Mifepristone (RU38486) influences the core temperature response of term pregnant rats to intraperitoneal lipopolysaccharide

Pregnancy alters the cytokine, prostanoid and core temperature responses of rats to infectious stimuli at a time when blood levels of the endogenous glucocorticoid corticosterone are elevated. Given that glucocorticoids attenuate bacterial pyrogen‐induced fever in rats, the present experiments were carried out to test the hypothesis that administration of RU38486, a glucocorticoid type II receptor antagonist, would restore the febrile response to E. coli lipopolysaccharide (LPS) in pregnant rats on day 21 of gestation. Pregnant rats were randomly allocated to one of four experimental groups depending upon whether they received RU38486 (20 mg kg −1 intragastric) or vehicle followed by E. coli LPS (160 μg kg −1 i.p. ; a minimal dose that elicits maximal febrile response in non‐pregnant rats) or vehicle. Basal core temperature was not altered by intragastric administration of RU38486 or vehicle.
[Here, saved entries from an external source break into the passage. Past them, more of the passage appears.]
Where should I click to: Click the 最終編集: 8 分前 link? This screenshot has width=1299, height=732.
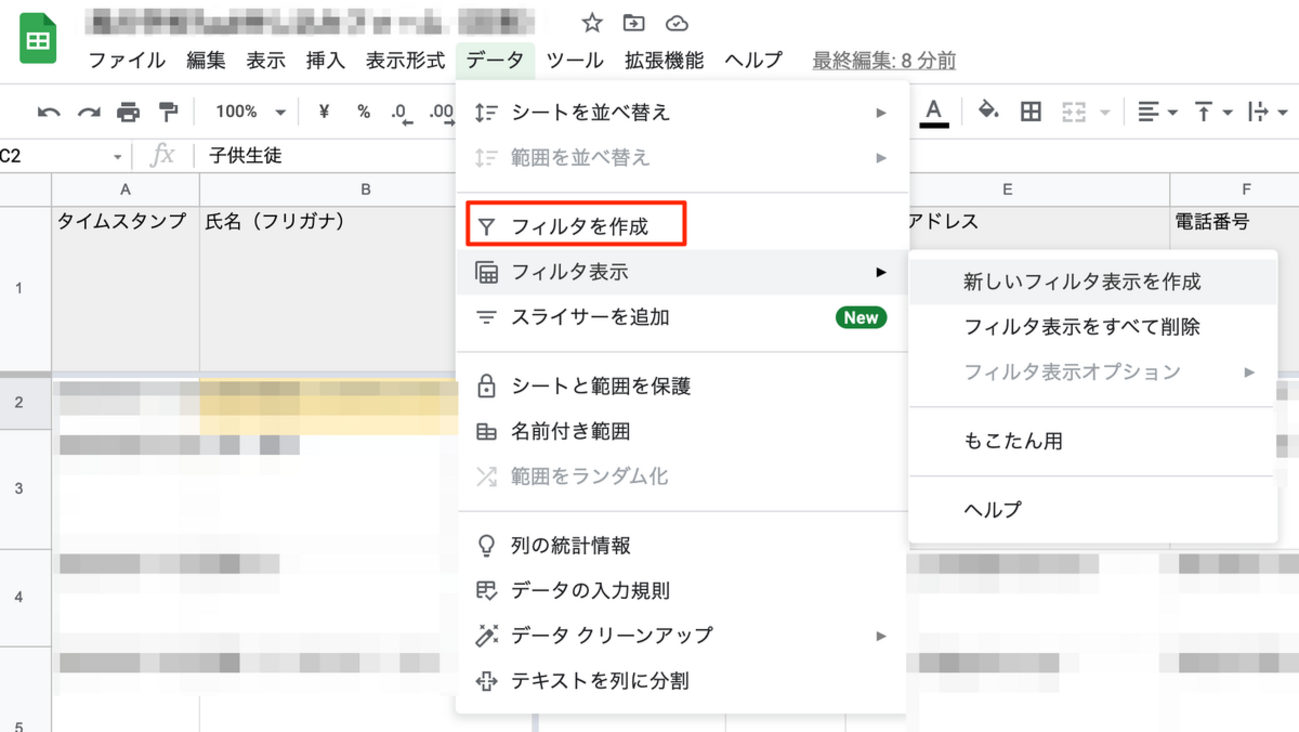click(x=884, y=61)
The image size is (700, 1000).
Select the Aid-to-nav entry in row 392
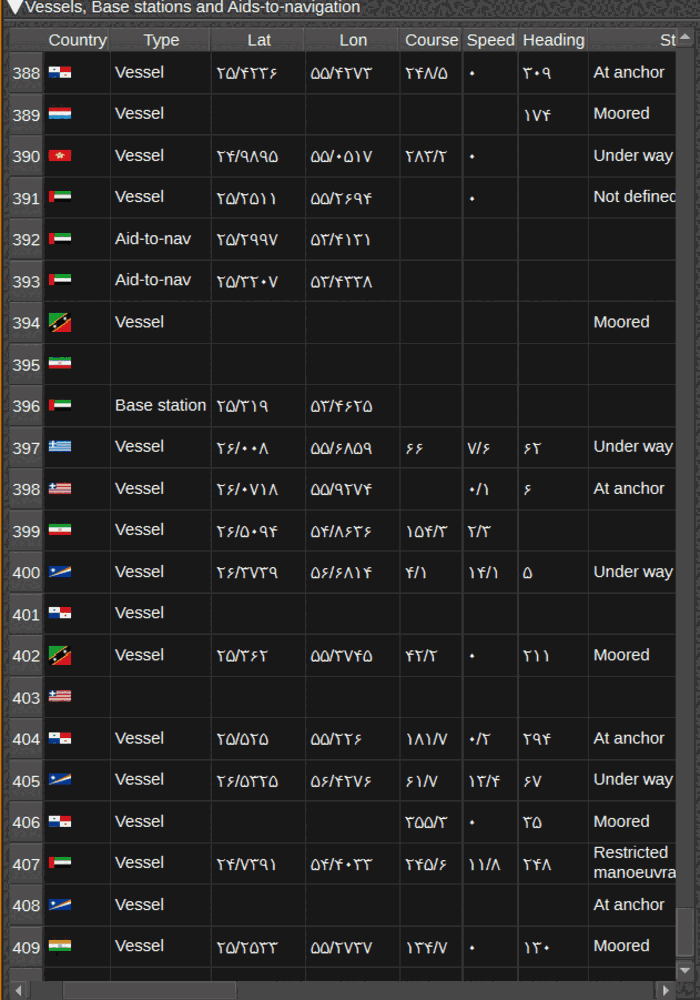click(x=153, y=239)
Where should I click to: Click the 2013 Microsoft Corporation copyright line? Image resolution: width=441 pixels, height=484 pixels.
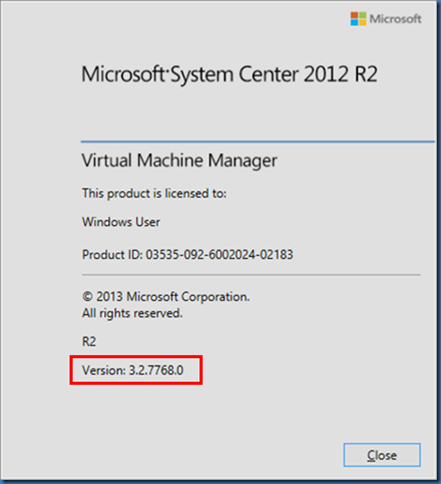tap(166, 296)
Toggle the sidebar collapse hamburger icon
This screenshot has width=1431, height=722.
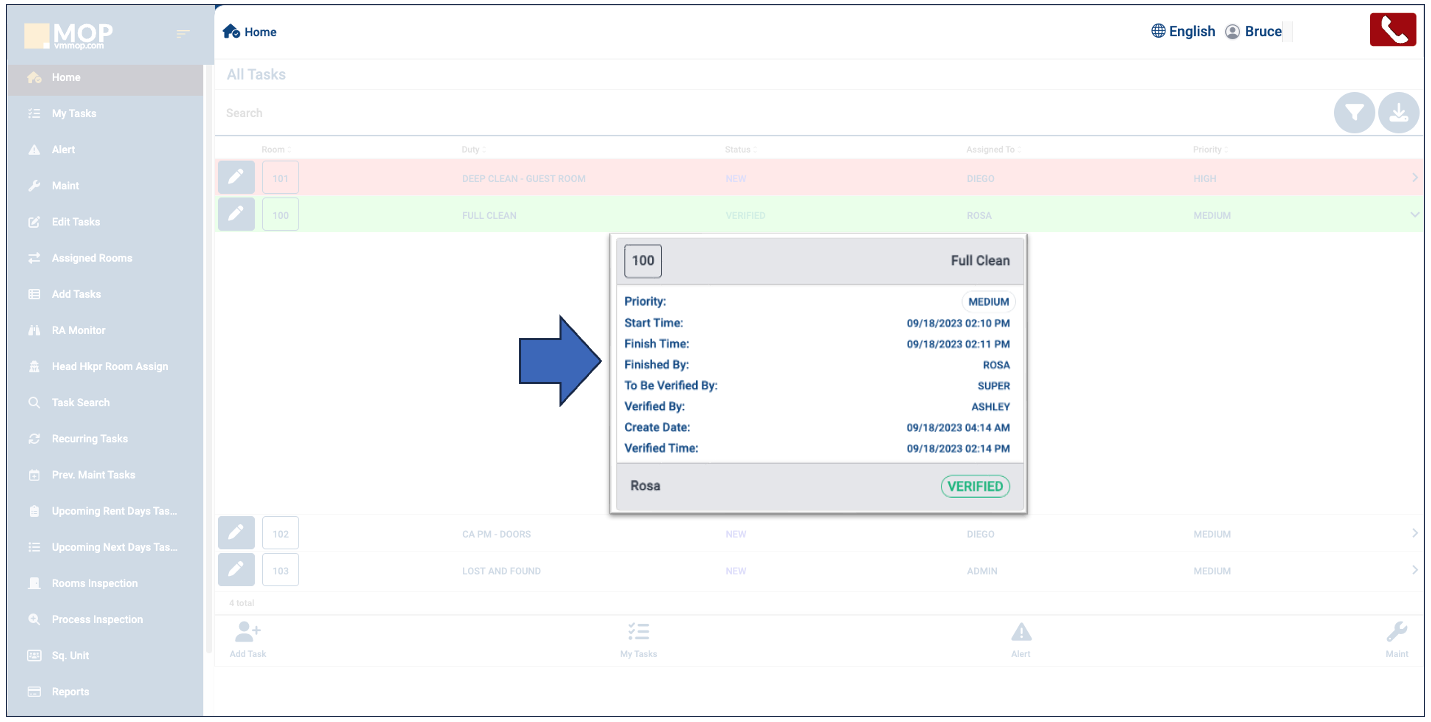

Following intragastric administration of vehicle, intraperitoneal administration of E. coli LPS produced a significant hypothermia with latency, duration and magnitude of 0.5 h, 2 h and −1.3°C, respectively. Following intragastric administration of RU38486, however, intraperitoneal administration of E. coli LPS elicited only a minimal decrease in core temperature which was not significantly different from control values. Thus, our data provide evidence that endogenous glucocorticoids play a role in modulating the early core temperature response to a relatively large dose of bacterial pyrogen in rats at term of pregnancy.